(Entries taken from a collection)
★ ★ ★
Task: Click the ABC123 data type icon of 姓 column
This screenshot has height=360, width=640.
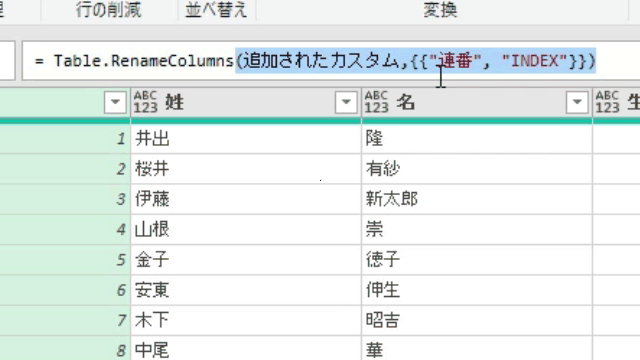Action: click(145, 102)
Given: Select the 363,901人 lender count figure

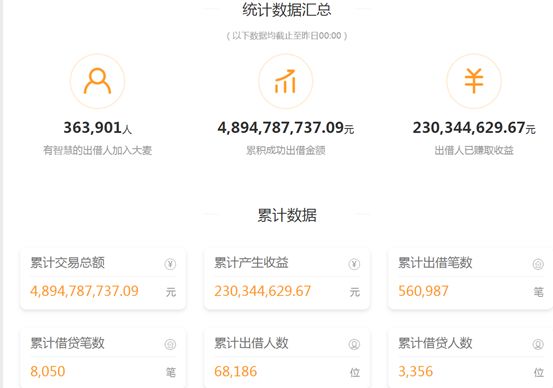Looking at the screenshot, I should (x=97, y=128).
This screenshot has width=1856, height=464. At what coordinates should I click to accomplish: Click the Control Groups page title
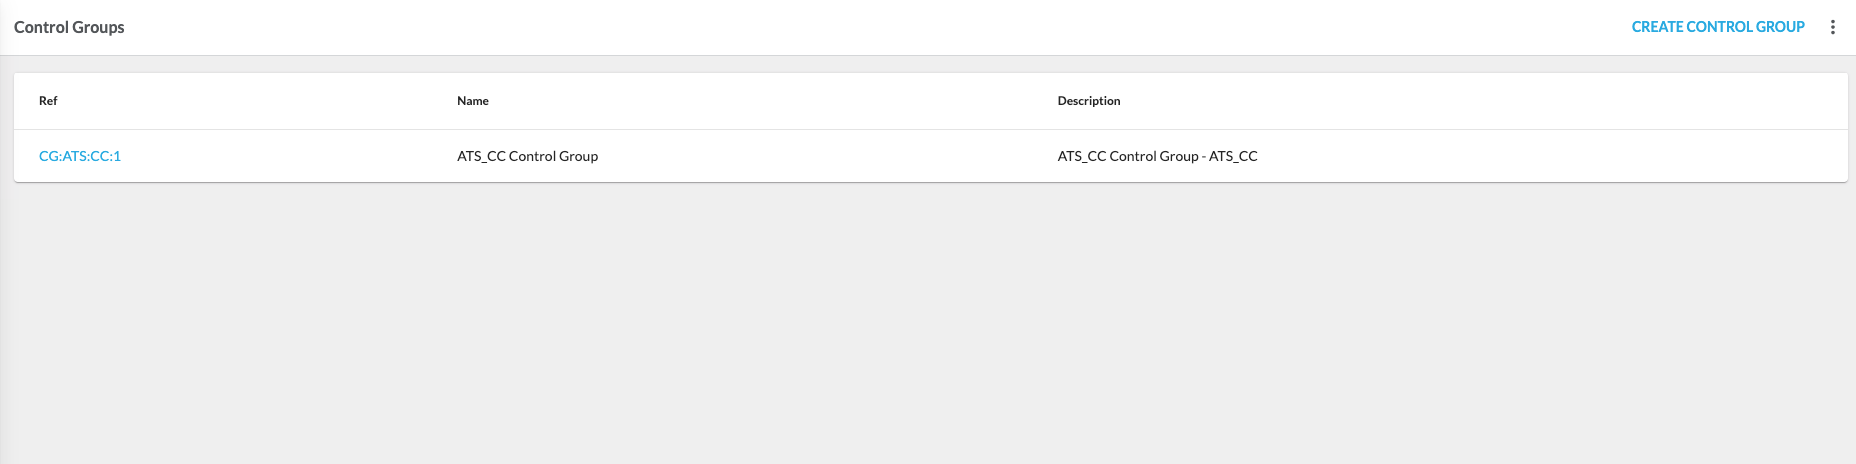(69, 27)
★ ★ ★
Please set down every line of the data above precisely, dropping the images.

Task: Click the ABC123 data type icon of 姓 column
This screenshot has height=360, width=640.
Action: click(145, 102)
Given: Select the 363,901人 lender count figure

Looking at the screenshot, I should (x=97, y=128).
This screenshot has width=1856, height=464. At what coordinates should I click to accomplish: Click the Control Groups page title
(69, 27)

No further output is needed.